A federal judge in New York dealt a sweeping legal defeat to the Trump administration on Thursday, ruling that its cancellation of more than $100 million in humanities grants was unconstitutional and permanently barring the Department of Government Efficiency from carrying out the terminations. U.S. District Judge Colleen McMahon of the Southern District of New York found that the administration had violated the First Amendment’s free‑speech clause and the Fifth Amendment’s equal‑protection guarantee when it revoked over 1,400 congressionally‑funded National Endowment for the Humanities grants. Her opinion also delivered a sharp rebuke to DOGE’s reliance on artificial intelligence to identify grants for elimination, calling the agency’s process a “textbook example of unconstitutional viewpoint discrimination.”

The ruling stems from a lawsuit filed by the Authors Guild, the American Council of Learned Societies, the American Historical Association, the Modern Language Association, and several individual scholars and writers whose grants were abruptly terminated. McMahon issued a temporary block on the cancellations last year, and Thursday’s permanent injunction cements that halt. “The public interest favors permanent relief,” she wrote. “The public has a strong interest in ensuring that federal officials act within the bounds set by Congress and the Constitution.”

The grants were canceled in April 2025, three months after President Donald Trump signed an executive order titled “Ending Radical and Wasteful Government DEI Programs and Preferencing” and two months after a second order implementing DOGE’s “cost efficiency initiative.” Michael McDonald, then acting chairman of the NEH, sent letters to recipients informing them that their awards were being “repurpos[ed] … in a new direction in furtherance of the President’s agenda.” Government lawyers argued that the cuts were lawful measures to advance the administration’s priorities and reduce discretionary spending on programs linked to diversity, equity and inclusion. McMahon squarely rejected that argument, writing that while a new administration may pursue lawful funding priorities, “it has no license to suppress disfavored ideas.”
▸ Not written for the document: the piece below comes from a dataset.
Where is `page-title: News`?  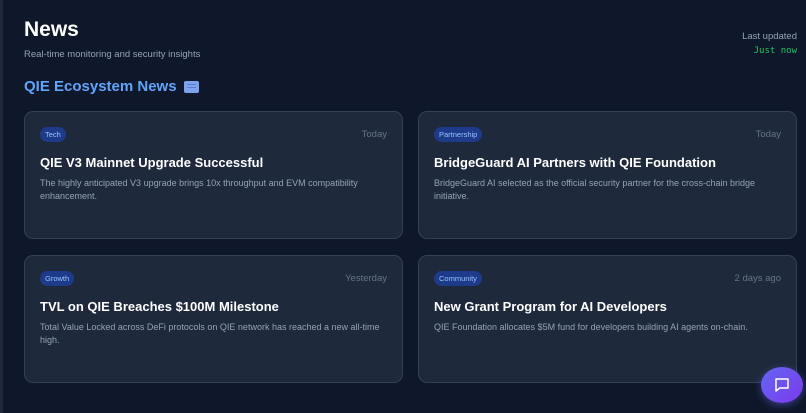 page-title: News is located at coordinates (52, 30).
The judge’s opinion scrutinized how DOGE used ChatGPT to segregate grant projects deemed DEI‑related. One example she cited was an anthology titled “In the Shadow of the Holocaust: Short Fiction by Jewish Writers from the Soviet Union,” which officials flagged with the help of the AI tool. McMahon also dismissed the government’s contention that the constitutional problem was moot because ChatGPT, not a human official, had made the classification. “ChatGPT was the Government’s chosen instrument for purposes of this project, and DOGE’s use of AI to identify DEI‑related material neither excuses presumptively unconstitutional conduct nor gives the Government carte blanche to engage in it,” she wrote.

Attorneys and plaintiffs praised the decision. “This ruling is an important achievement in our effort to restore the NEH’s ability to fulfill the vital mission with which Congress charged it: helping to create and sustain ‘a climate encouraging freedom of thought, imagination, and inquiry’ through the humanities,” said Sarah Weicksel, executive director of the American Historical Association. Yinka Ezekiel Onayemi, an attorney for the Authors Guild, called the cancellations “a direct assault on constitutional free speech and equal protection” and said the decision vindicates “brilliant academics, writers, and institutions doing work that is deeply important to our democracy.” He added that the ruling “reaffirms that Congress’s 60‑year‑old commitment to the humanities cannot be dismantled by an overreaching executive.”

The White House and the Department of Justice, which defended the administration in court, did not immediately respond to requests for comment Thursday evening. It remained unclear whether the government will appeal. McMahon’s order makes clear, however, that the Trump administration’s effort to leverage DEI‑focused spending cuts against congressionally‑funded humanities work cannot proceed without constitutional justification — and that using AI as a screen for viewpoint discrimination offers no legal shield.